Laudo aponta que Juliana Marins morreu 20 minutos após trauma contundente; não houve sinais de hipotermia
Reprodução / Redes sociais

Com informações do Diário do Rio.

Autoridades da Indonésia divulgaram, nesta sexta-feira (28), o laudo da autópsia de Juliana Marins, 26 anos, brasileira que morreu durante uma trilha no Monte Rinjani, na Ilha de Lombok, na Ásia. A perícia confirmou que a causa da morte foram “fraturas múltiplas e lesões internas”. Juliana sobreviveu por menos de 20 minutos após o acidente, e não houve sinais de hipotermia, como chegou a ser cogitado.

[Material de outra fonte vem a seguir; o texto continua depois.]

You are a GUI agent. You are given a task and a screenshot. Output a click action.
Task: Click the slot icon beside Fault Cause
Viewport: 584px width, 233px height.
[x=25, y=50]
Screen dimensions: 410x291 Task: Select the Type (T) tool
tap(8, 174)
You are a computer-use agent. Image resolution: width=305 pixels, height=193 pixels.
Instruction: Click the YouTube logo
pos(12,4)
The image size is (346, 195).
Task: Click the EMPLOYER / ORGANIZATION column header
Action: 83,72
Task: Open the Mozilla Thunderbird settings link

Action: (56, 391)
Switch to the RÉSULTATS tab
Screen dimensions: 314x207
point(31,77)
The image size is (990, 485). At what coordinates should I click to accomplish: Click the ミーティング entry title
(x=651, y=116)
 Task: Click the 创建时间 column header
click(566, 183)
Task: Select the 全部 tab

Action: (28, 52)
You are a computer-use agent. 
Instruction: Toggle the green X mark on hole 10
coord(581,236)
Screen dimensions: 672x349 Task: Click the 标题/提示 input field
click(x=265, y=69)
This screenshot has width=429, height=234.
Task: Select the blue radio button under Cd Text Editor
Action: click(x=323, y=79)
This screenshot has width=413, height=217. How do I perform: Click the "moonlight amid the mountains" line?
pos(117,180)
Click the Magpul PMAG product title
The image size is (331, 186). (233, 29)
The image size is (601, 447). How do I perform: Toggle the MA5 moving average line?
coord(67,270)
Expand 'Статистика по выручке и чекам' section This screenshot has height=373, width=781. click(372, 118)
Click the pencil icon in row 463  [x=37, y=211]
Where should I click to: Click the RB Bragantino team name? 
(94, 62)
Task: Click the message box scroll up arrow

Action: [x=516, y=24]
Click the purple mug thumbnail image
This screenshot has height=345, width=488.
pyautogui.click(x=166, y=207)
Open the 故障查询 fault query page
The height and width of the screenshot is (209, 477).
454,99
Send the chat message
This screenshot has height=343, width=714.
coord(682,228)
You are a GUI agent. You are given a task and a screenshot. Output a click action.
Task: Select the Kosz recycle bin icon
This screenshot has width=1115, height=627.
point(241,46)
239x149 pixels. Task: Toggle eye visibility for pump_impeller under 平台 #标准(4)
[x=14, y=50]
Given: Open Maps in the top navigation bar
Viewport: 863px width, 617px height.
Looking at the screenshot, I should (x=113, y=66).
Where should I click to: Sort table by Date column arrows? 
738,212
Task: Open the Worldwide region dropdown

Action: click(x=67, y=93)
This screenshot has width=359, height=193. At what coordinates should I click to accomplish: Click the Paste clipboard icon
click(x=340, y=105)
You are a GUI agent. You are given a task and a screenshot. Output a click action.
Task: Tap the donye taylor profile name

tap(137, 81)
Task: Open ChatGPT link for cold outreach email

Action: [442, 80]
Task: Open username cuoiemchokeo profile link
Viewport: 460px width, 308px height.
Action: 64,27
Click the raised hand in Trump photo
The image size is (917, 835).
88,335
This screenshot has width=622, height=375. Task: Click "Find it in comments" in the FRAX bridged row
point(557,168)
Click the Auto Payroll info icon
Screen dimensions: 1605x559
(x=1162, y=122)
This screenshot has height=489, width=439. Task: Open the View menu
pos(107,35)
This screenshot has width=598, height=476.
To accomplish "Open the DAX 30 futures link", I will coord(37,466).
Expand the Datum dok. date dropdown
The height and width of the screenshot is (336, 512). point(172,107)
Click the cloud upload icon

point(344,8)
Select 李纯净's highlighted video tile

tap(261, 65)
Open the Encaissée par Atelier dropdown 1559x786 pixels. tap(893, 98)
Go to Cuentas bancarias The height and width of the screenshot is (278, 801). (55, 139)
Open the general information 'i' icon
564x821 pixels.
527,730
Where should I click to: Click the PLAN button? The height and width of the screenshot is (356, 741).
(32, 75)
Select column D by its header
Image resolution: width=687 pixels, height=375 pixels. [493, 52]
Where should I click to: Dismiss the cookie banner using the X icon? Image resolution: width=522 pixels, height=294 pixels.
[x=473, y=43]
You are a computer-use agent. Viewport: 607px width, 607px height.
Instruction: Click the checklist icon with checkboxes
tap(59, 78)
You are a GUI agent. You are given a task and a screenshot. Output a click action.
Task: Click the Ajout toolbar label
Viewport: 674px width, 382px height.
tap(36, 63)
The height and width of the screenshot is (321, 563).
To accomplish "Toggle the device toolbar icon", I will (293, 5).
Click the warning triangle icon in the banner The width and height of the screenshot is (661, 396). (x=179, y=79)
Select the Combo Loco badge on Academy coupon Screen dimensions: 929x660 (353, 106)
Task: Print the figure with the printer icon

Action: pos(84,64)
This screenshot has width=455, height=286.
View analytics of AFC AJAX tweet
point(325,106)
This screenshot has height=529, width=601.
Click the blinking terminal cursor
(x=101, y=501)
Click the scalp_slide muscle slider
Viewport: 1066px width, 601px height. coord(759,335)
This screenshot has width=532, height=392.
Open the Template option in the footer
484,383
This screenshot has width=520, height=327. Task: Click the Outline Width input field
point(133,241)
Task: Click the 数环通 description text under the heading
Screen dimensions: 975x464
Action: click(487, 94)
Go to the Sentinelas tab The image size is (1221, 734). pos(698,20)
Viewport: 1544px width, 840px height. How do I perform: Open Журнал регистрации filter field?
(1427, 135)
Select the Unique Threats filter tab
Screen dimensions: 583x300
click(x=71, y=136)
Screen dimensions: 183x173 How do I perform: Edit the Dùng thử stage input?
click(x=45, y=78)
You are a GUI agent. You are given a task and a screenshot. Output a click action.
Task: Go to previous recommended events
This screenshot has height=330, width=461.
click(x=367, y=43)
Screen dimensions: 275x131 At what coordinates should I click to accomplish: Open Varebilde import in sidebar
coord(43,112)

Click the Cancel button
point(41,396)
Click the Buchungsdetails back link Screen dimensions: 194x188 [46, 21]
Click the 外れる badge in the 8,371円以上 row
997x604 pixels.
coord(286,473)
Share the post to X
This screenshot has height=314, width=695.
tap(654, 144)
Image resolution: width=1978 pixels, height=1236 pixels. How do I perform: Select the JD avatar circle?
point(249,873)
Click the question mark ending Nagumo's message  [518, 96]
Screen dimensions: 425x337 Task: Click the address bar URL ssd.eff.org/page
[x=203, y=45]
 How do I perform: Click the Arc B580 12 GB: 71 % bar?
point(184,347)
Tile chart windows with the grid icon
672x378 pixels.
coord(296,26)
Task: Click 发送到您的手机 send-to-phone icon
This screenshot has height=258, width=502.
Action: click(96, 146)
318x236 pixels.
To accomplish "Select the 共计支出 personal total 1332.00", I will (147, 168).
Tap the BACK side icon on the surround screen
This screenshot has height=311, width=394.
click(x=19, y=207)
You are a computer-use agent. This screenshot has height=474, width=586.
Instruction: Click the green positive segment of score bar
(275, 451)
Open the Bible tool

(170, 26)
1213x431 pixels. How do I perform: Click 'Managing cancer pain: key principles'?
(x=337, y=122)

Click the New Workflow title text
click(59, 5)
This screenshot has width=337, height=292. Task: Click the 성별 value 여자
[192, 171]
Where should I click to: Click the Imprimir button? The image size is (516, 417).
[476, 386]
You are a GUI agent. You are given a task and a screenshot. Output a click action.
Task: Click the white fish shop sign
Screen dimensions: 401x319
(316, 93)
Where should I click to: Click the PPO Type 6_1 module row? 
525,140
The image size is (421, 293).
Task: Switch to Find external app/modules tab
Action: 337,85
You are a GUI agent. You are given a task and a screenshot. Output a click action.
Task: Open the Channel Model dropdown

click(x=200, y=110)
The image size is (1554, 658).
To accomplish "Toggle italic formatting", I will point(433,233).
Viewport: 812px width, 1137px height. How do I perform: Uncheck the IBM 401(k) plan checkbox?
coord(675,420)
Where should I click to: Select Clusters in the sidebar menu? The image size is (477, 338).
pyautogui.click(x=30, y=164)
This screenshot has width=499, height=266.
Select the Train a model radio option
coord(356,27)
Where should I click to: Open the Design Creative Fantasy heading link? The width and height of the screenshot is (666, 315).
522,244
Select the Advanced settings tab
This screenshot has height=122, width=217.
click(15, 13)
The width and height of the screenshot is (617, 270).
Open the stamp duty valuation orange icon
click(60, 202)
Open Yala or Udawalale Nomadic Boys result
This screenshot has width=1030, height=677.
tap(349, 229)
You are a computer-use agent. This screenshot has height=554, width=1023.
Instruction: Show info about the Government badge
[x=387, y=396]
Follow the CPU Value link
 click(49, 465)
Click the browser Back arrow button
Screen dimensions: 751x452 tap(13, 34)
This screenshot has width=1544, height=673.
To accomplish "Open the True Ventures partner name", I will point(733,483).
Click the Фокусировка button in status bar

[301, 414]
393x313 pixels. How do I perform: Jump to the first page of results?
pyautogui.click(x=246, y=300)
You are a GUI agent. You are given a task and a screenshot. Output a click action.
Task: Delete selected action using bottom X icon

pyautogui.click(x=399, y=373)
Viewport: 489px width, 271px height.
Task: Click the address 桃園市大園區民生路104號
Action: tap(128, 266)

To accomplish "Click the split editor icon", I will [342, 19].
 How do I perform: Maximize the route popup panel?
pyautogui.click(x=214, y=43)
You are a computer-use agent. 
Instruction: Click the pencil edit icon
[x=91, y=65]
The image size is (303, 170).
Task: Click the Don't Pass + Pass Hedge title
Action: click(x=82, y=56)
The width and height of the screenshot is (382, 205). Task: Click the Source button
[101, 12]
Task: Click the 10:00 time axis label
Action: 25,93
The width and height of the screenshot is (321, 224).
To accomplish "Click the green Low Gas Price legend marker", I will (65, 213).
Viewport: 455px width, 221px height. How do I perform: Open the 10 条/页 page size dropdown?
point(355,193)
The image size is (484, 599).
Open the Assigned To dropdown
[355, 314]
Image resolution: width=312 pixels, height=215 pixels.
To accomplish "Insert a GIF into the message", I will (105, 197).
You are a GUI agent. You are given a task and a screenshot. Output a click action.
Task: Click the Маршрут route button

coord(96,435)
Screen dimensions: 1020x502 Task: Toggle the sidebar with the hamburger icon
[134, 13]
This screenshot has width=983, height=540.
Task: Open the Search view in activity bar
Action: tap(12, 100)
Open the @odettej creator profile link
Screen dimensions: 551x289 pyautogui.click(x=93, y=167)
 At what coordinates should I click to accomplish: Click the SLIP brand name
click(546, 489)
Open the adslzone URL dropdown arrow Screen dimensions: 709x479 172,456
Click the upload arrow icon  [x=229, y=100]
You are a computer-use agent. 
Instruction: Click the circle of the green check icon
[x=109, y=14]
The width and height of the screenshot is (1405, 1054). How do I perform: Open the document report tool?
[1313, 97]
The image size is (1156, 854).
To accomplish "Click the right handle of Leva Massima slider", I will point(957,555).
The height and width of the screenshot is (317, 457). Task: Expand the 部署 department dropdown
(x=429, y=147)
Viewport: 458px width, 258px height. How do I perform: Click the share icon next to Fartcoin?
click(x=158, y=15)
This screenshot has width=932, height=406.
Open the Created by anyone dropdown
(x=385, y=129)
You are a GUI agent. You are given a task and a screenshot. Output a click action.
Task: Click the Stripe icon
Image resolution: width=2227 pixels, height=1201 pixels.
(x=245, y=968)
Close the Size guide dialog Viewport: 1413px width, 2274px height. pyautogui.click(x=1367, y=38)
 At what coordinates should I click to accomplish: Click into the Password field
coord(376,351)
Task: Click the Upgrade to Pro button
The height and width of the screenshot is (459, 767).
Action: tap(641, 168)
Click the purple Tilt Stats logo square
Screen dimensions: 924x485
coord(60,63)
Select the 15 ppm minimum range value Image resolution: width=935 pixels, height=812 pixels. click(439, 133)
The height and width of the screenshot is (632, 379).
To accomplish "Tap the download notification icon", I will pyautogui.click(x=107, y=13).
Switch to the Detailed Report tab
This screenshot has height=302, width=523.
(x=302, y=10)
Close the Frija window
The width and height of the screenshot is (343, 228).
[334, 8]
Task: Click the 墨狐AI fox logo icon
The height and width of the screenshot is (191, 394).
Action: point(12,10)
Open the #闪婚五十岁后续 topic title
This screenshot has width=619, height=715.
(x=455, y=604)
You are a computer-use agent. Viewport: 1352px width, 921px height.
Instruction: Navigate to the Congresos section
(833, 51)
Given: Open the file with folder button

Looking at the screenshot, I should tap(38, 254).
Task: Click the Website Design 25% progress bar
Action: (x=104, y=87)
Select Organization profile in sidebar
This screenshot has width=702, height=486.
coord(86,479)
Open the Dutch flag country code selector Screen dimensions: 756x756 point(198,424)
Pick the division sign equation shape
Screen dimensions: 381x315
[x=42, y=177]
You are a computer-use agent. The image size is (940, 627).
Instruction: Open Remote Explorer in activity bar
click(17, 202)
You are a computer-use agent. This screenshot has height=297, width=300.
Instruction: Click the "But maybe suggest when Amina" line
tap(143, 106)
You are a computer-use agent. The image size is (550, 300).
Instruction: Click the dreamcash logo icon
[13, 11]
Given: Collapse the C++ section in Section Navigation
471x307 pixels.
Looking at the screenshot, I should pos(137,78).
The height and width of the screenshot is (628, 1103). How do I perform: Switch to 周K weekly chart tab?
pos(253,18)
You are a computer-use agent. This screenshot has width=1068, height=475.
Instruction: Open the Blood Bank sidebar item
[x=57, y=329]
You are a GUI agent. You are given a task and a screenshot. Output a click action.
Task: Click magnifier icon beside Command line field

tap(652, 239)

De acordo com o médico-legista Ida Bagus Putu Alit, durante coletiva no Hospital Bali Mandara, na Ilha de Bali, a extensão dos ferimentos — com danos a diversos órgãos internos — indica que a morte foi quase imediata. Ele explicou que não havia indícios de hipotermia, já que não foram encontradas lesões típicas nas extremidades do corpo. O corpo da jovem foi resgatado quatro dias após a queda, após dificuldades impostas pelo terreno acidentado e pelo mau tempo.

O corpo foi levado ao Hospital Bali Mandara, em Denpasar, para realização da autópsia, já que a província onde ocorreu o acidente não possui peritos legistas. O translado foi feito de ambulância, após uma primeira transferência para o Hospital Bhayangkara, logo após o resgate.

Moradora de Niterói, Juliana Marins era formada em Publicidade e Propaganda pela Universidade Federal do Rio de Janeiro (UFRJ) e era profissional de pole dance. A jovem estava em um mochilão pela Ásia desde fevereiro, visitando países como Filipinas, Vietnã e Tailândia.

Especulação e exposição

Enquanto a família aguarda o retorno do corpo ao Brasil, com apoio prometido por autoridades, o caso vem sendo explorado por figuras públicas e páginas da internet. Políticos, famosos e influenciadores têm usado o episódio para autopromoção, e até veículos de imprensa expuseram imagens sensíveis, transformando a tragédia em espetáculo — um desrespeito com a dor de familiares e amigos e com a memória de Juliana.

O que não falta é urubu tentando faturar com a dor alheia.